Zu den Anwesenden gehörte auch Professor Christoph Gille von der Hochschule Düsseldorf, der das Projekt wissenschaftlich begleitet. Er meinte: „Wir müssen uns klarmachen, dass Menschen, die von Armut betroffen sind, ganz andere Voraussetzungen haben um beteiligt zu werden. Wie schafft man es, dass Menschen mit Armutserfahrung nicht wieder ausgegrenzt werden? Beispielsweise indem man darauf achtet, dass alle sich anerkennen.“

In Stadt und Städteregion Aachen habe man die besten Voraussetzungen zur Gründung eines Netzwerks. „Aber wichtig ist, dass irgendwann auch ein Effekt zu erkennen ist.“ Ein gutes Beispiel dafür sei das benachbarte Belgien. Mit einem Gesetz zur Armutsbekämpfung sei man dort schon einen Schritt weiter. Ein Vorschlag, über den Professor Christoph Gille und die Anwesenden diskutierten: ein Ressourcenhaus. Es gehe dabei um Räume, in denen man zusammenkommen, aber auch Dinge erledigen können – beispielsweise Sachen ausdrucken. „Es wäre schon ein großer Vorteil, wenn eine Struktur geschaffen werden könnte, die Dinge wie diese, ermöglichen würde“, so Gille. 

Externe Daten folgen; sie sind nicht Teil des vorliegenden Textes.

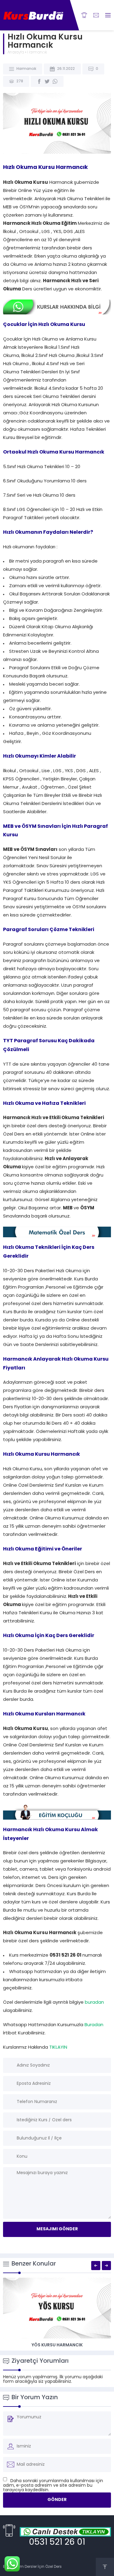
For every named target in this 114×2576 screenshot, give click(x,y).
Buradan (94, 2025)
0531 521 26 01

Ein Termin für die nächste Veranstaltung steht bereits fest. Der Auftakt zur Gründung eines Armutsnetzwerkes findet am Samstag, 6. Dezember, von 12 bis 14 Uhr in der Wärmestube der WABe in Aachen statt.

Bei diesem Treffen sollen zunächst ausschließlich Menschen mit Armutserfahrung zusammenkommen, um gemeinsam neue Wege im Kampf gegen Armut zu entwickeln und ein tragfähiges Netzwerk aufzubauen.

Politik und Verwaltung sind bei diesem ersten Treffen noch nicht beteiligt.

Nach dem 6. Dezember 2025 werden Politik und Verwaltung mit einem Rundbrief über die Ergebnisse der Netzwerkbildung sowie über mögliche nächste Schritte informiert.